But I say to you that everyone who divorces his wife, except on the ground of sexual immorality, makes her commit adultery (Matthew 5:32).

Notice that it never says that divorce is right even in the case of sexual immorality, but it says that when a man divorces a woman on those grounds that he does not cause her to sin. Loving your wife as Christ loved the Church means to love your wife even if she falls into sexual immorality, for that is exactly what Christ did. Countless times the idolatry of Israel / the Church is called adultery by God (cf. Hosea 1:2), yet God was still faithful to keep his Covenant to his People. To place the aforementioned in context, Matthew writes later:

[The Pharisees] said to him, “Why then did Moses command one to give a certificate of divorce and to send [his wife] away?” He said to them, “Because of your hardness of heart Moses allowed you to divorce your wives, but from the beginning it was not so (Matthew 19:7,8, emphasis mine).

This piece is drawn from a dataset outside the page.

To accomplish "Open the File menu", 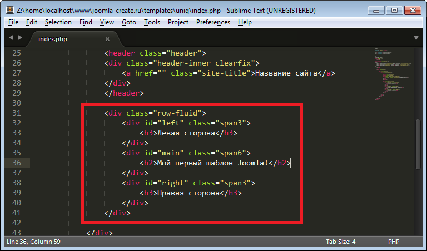I will (x=14, y=22).
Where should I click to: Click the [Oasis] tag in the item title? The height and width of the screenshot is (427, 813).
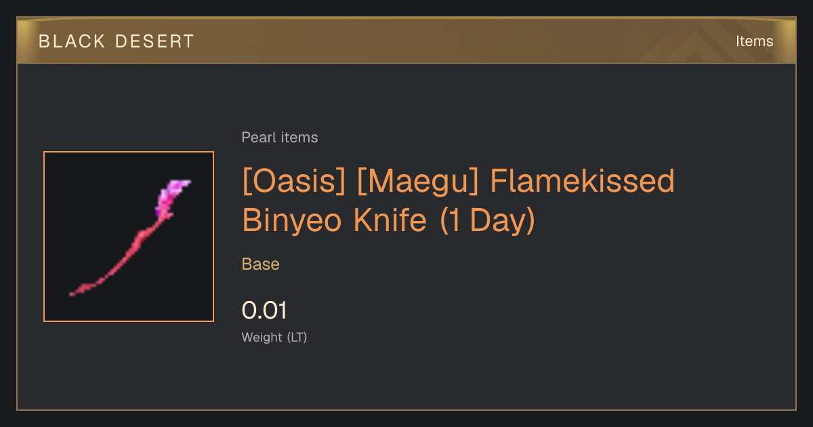(295, 182)
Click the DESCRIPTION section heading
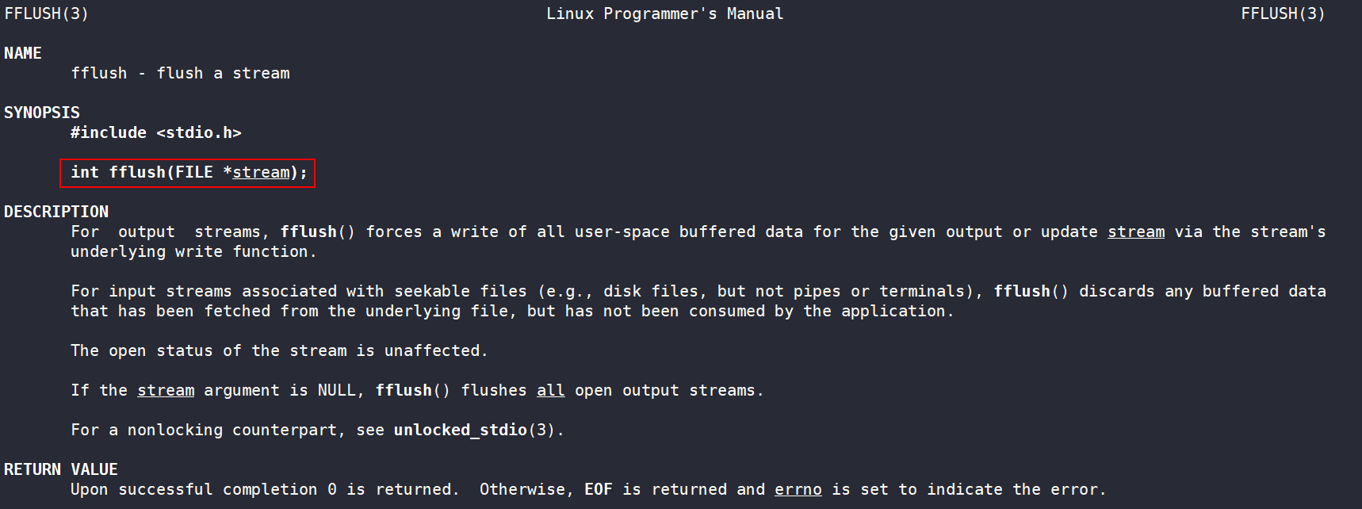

Because of your hardness of heart. I cannot think of better evidence of a hard heart than in someone whose slate of sins has been washed clean by the cross of Christ, and yet he will not forgive another. Remember the parable of the wicked servant in Matthew 18? The servant owed his master a sum that was so great that he could never pay it off in several lifetimes. The master could have sold the servant and his family into slavery, but he was gracious to the servant and forgave him his debt. But immediately after the servant had been forgiven his debt, he went to a fellow servant and demanded that he pay him the petty amount of money that he owed him. The fellow servant pleaded with the forgiven servant, but the forgiven servant had no mercy on his fellow servant and had him thrown into jail. When the master caught wind of what had happened, he summoned the servant and said, “You wicked servant! I forgave you all that debt because you pleaded with me. And should not you have had mercy on your fellow servant, as I had mercy on you?” In his wrath, the master gave the servant over to the jailers until he would completely paid off his debt, which would never happen. Christ summarizes, “So also my heavenly Father will do to every one of you, if you do not forgive your brother from your heart.” Anyone who has been bought by Christ should forgive much for he has been forgiven much; not to forgive is tantamount to being wicked and having a hard heart, which is tantamount to not really being bought by Christ.

Distorting the Gospel
When Christians divorce, they, intentionally or not, distort the great Gospel of our Lord. As Christian married couples, our primary aim should be to declare the Gospel to our families and to a fallen world through our marriages. When a Christian couple with children divorces, it permanently calls the faithfulness of God into question in their childrens’ minds. The parents are ordained by God to be the primary agents of portraying the character of God to their children, and when they divorce, their children are permanently imbued with a negative image of God. They ask, “Why would Christ love me unconditionally when my father did not love my mother unconditionally? Why would Christ be faithful to his promise to me when my mother was not faithful to her promise to my father? By even considering to do such things to one’s children even amid terrible circumstances shows a selfishness that is so deep that it is willing to become a stumbling block to a child’s salvation.

Reversing the Trend
The divorce rate among evangelical Christians has been shown to be equal or even greater than the divorce rate of unbelievers. It is astonishing to think that the world is portraying the reality of Christ and the Church better than the Church is! We Christians must cultivate an abhorrence to the notion of divorce and must stop making excuses for divorce. Divorce should never be sanctioned by any church, and those who divorce in our congregations must be disciplined thoroughly. Now is the time to change unfaithful state of the Church so that the Church might go into the world proclaiming the faithfulness of God.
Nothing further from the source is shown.